Path: utzoo!utgpu!news-server.csri.toronto.edu!rpi!zaphod.mps.ohio-state.edu!sol.ctr.columbia.edu!emory!gatech!purdue!haven!ni.umd.edu!uc780.umd.edu!cs450a03
From: cs450a03@uc780.umd.edu
Newsgroups: comp.lang.apl
Subject: implementing @:
Message-ID: <19APR91.00433381@uc780.umd.edu>
Date: 19 Apr 91 00:43:33 GMT
Sender: usenet@ni.umd.edu (USENET News System)
Organization: The University of Maryland University College
Lines: 70

There are various parts of J which are rather slow.  I've been looking
at implementing J myself, and I think I can see a lot about the
implementation from what's slow and what's fast.
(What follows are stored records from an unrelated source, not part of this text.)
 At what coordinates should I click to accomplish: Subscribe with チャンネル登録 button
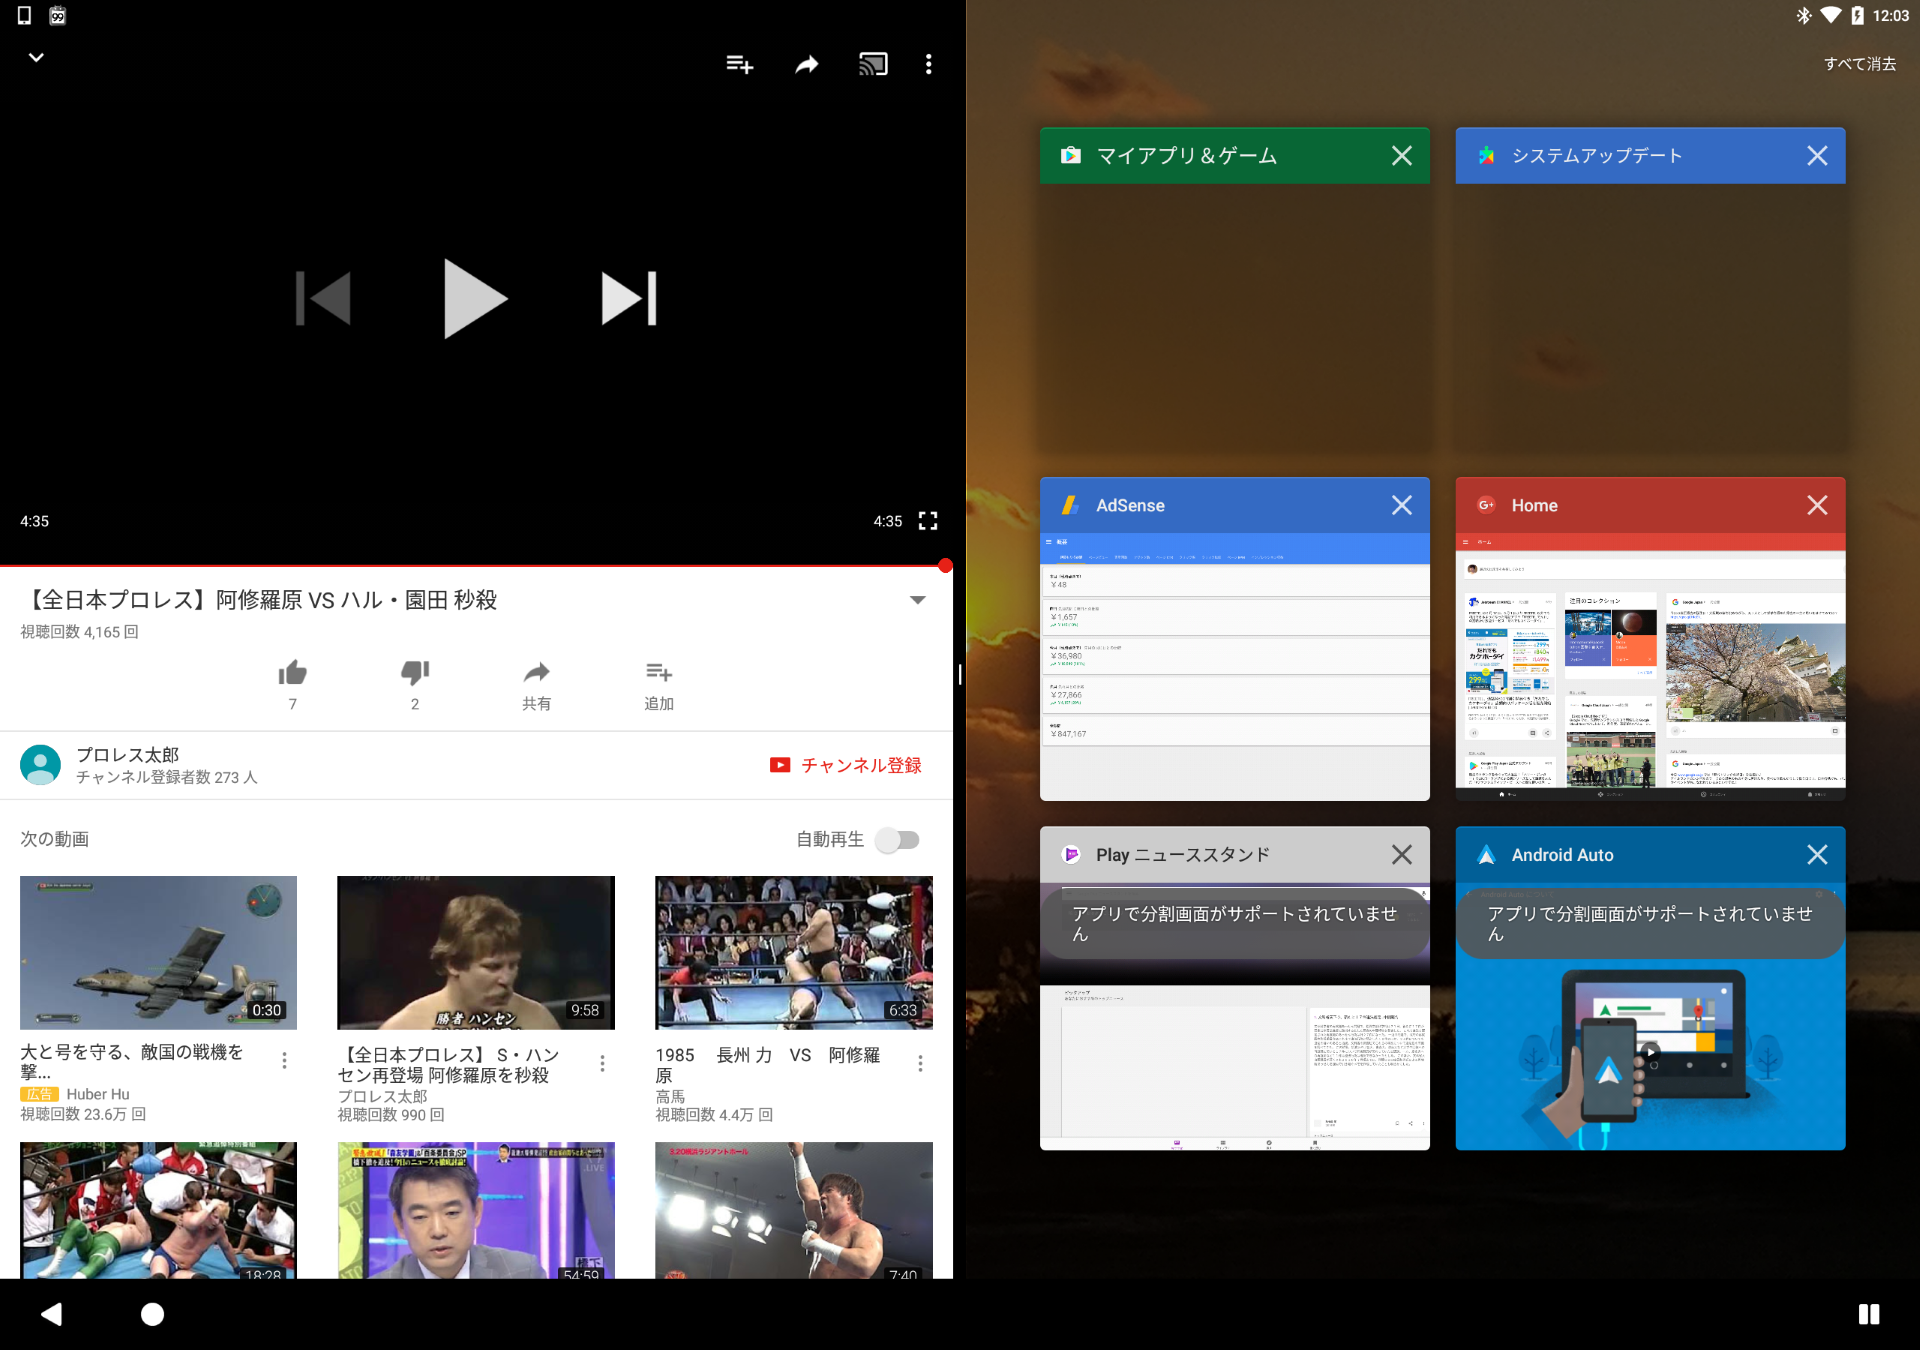coord(846,765)
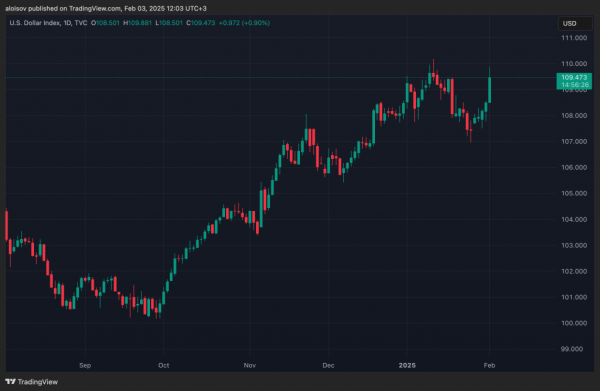Click the close value C109.473 in legend
Viewport: 600px width, 391px height.
(x=201, y=23)
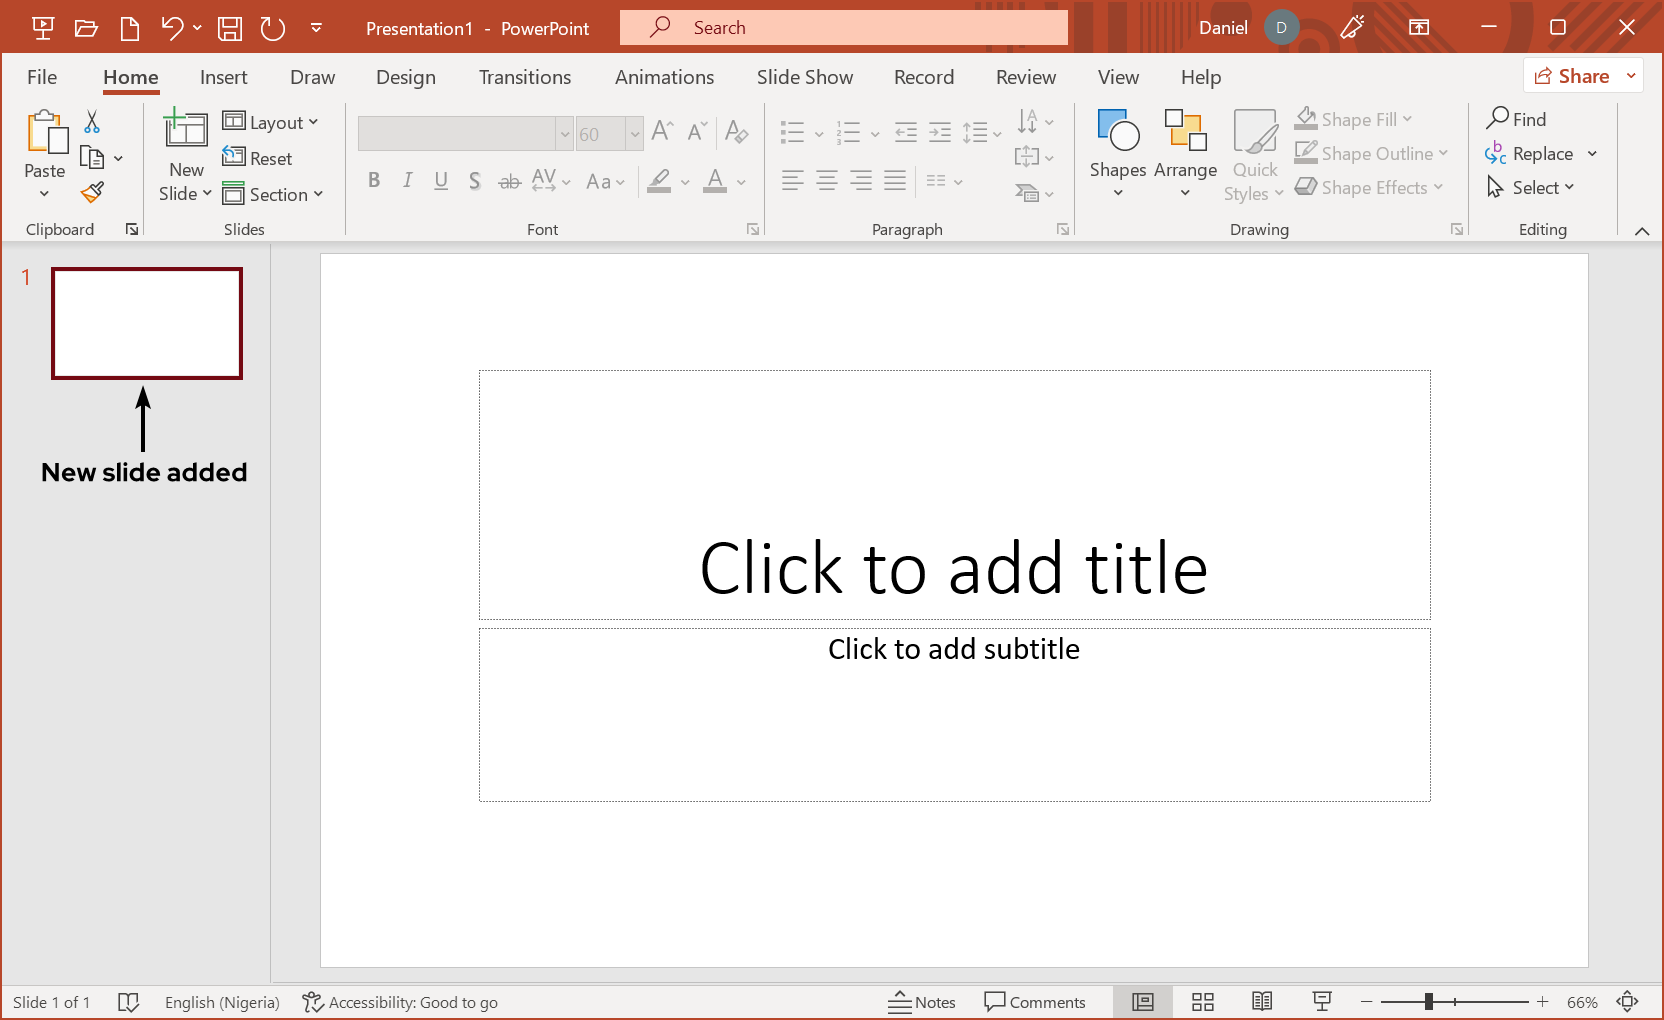This screenshot has width=1664, height=1020.
Task: Open the Font Size dropdown
Action: [637, 133]
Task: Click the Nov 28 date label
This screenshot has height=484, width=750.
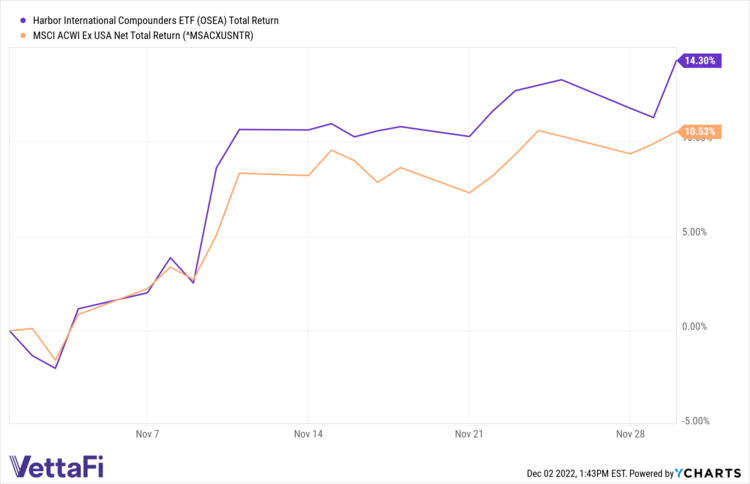Action: [x=630, y=435]
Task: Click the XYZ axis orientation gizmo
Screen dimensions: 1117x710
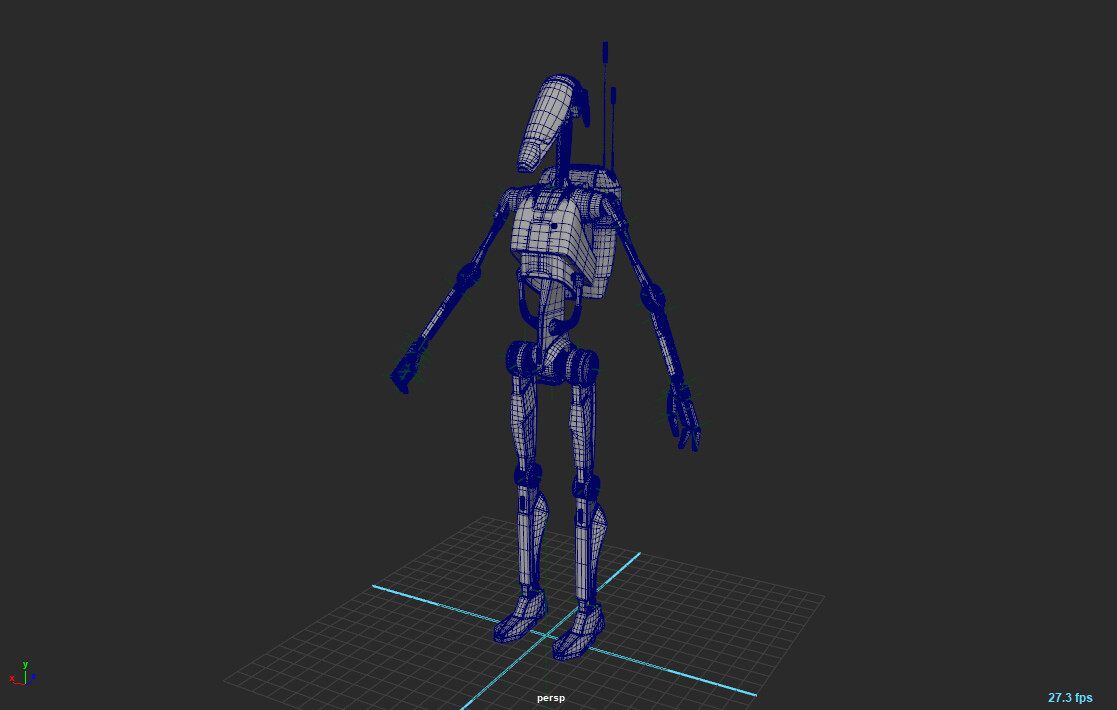Action: 23,674
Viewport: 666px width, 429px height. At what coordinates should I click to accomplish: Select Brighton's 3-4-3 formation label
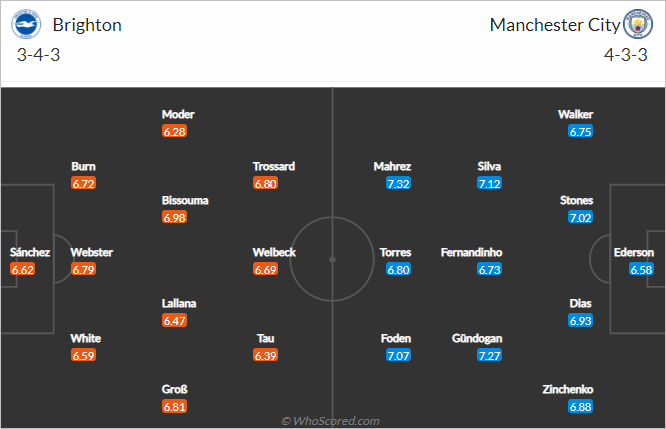pos(38,55)
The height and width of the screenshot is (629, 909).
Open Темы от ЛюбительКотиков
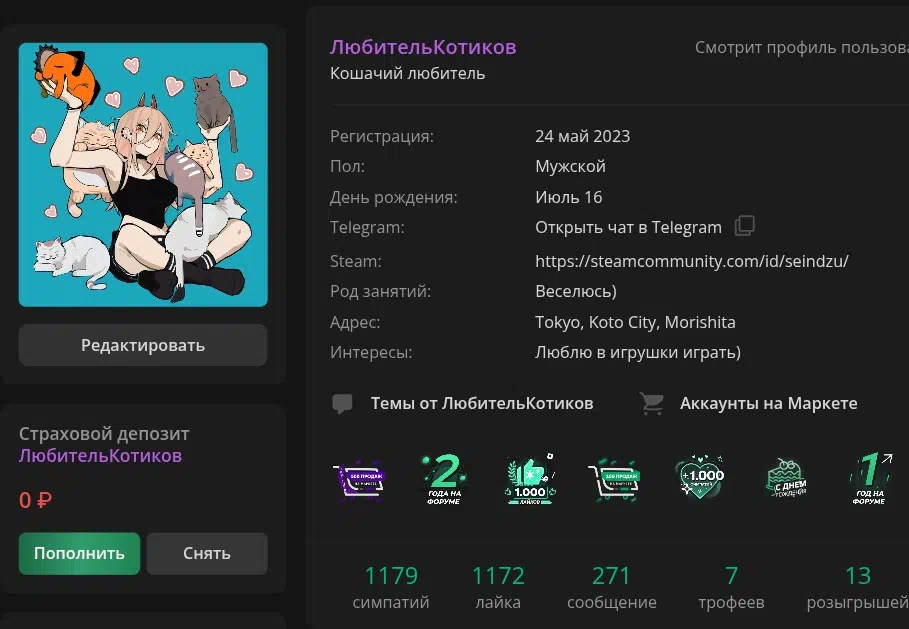[482, 403]
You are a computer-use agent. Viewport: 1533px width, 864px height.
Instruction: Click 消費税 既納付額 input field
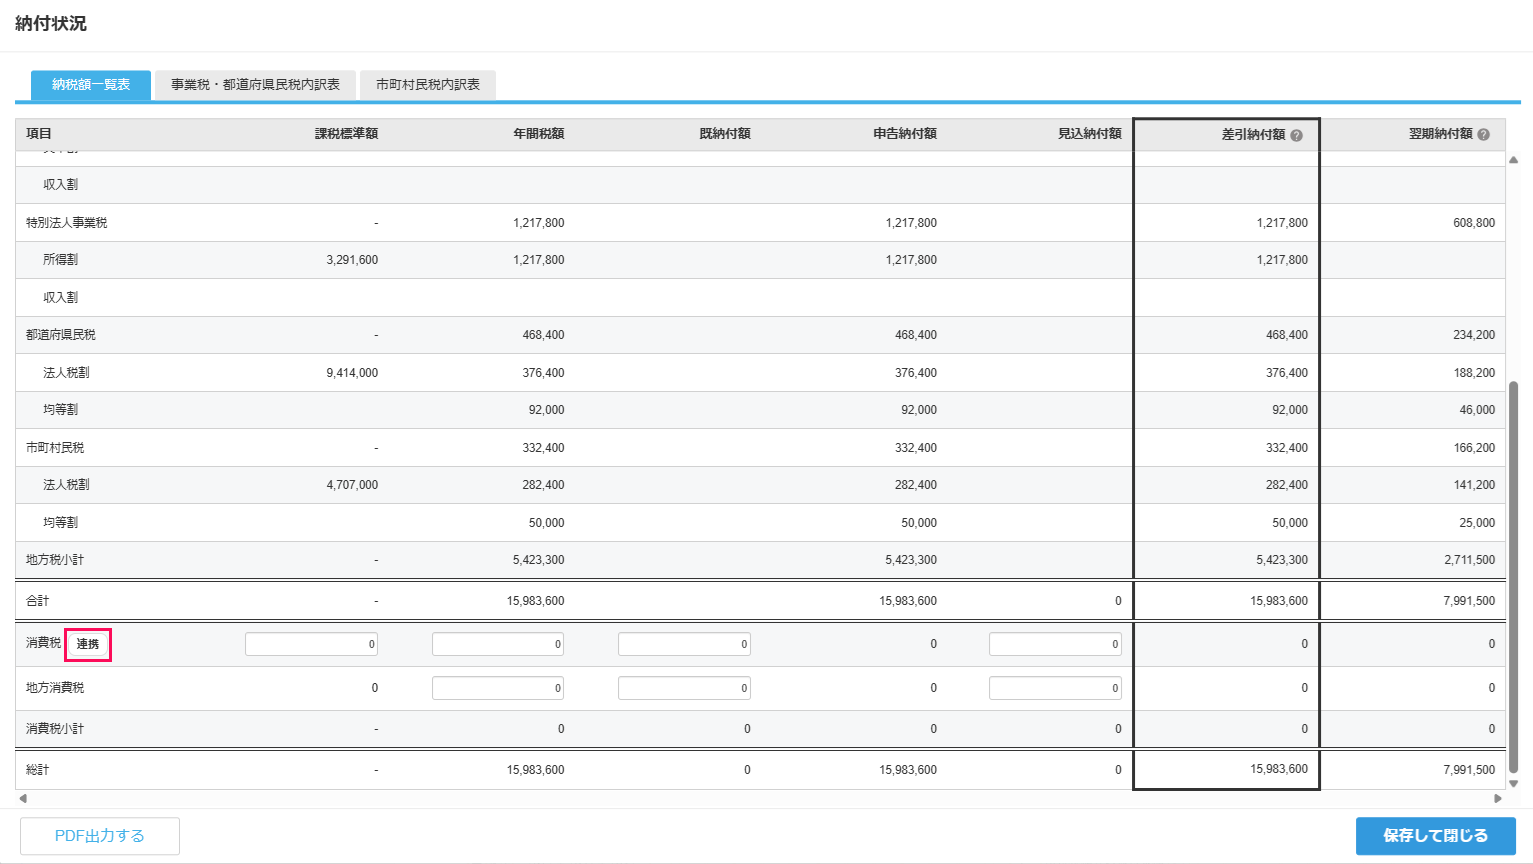click(684, 644)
Essentially, it looks like J is written in a highly self-referent
fashion.  This is execellent for generality, and is even better for
making the language consistent with itself.  There is a speed price
though.

One way to improve speed would be to selectively substitute faster
expressions for overly general expressions.  I haven't explored this
idea much, yet.

Another way to improve speed is to re-do the underlying
implementation.  For example, if you consider J to be a generalized
array language, then one step back would be a generalized vector
language.  Maybe implementing J in terms of only scalar and vector
routines would be a win.  (Presumably, one would use J instructions
limited to rank 1...)

Finally, you could go whole-hog and implement every J function as a
"leaf" function in the implementation language (or, call system
routines, but nothing else).  This might increase code-size quite a
bit, but might run really fast.

With that out of the way, I'd like to bring up a tiny algorithm.
Consider  @: v
where v is a numeric vector (not boxed)

I think that what J is doing for this case is building a table of all
permutations of i.#v, and using a transitive i. to find the row which
matches v.  This is nice and concise, but seems slow in the current
incarnation of J.

It's occurred to me that on a typical (scalar) machine, there is a
simple O(n squared) algorithm that should run pretty fast:

(1) find length of v (if 12 or less, assume an integer result, if 170
or less, assume a floating point result -- quite possibly will
overflow if greater than 170)

(2) build a vector of i.#v (call it N), and another vector of 0#~#v
(call it M).

(3) loop over elements of v (left to right, call loop index j)
       if j{N is positive, make j{M equal to j{N
                           then make j{N be _1
                           then do N =. N - j < i.#N
       if j{N is negative, abort -- result of @: is !#v

(4) result of @: is +/M*!|.i.#M

--------------------

Note that this algorithm would be pretty fast if M could be
constructed in one pass (rather than having to re-build it at every
iteration through loop(3)).

I suppose that some attention should be paid to "intellegently"
pre-allocating memory for results.  Perhaps if catenate could somehow
be told to allocate extra memory for future catenates?  (this would
have to be fairly transparent to the user)

Has anyone thought about this sort of condition?

I think J is losing a lot of time, currently, in catenation.

(Of course, I may be wrong)

Raul Rockwell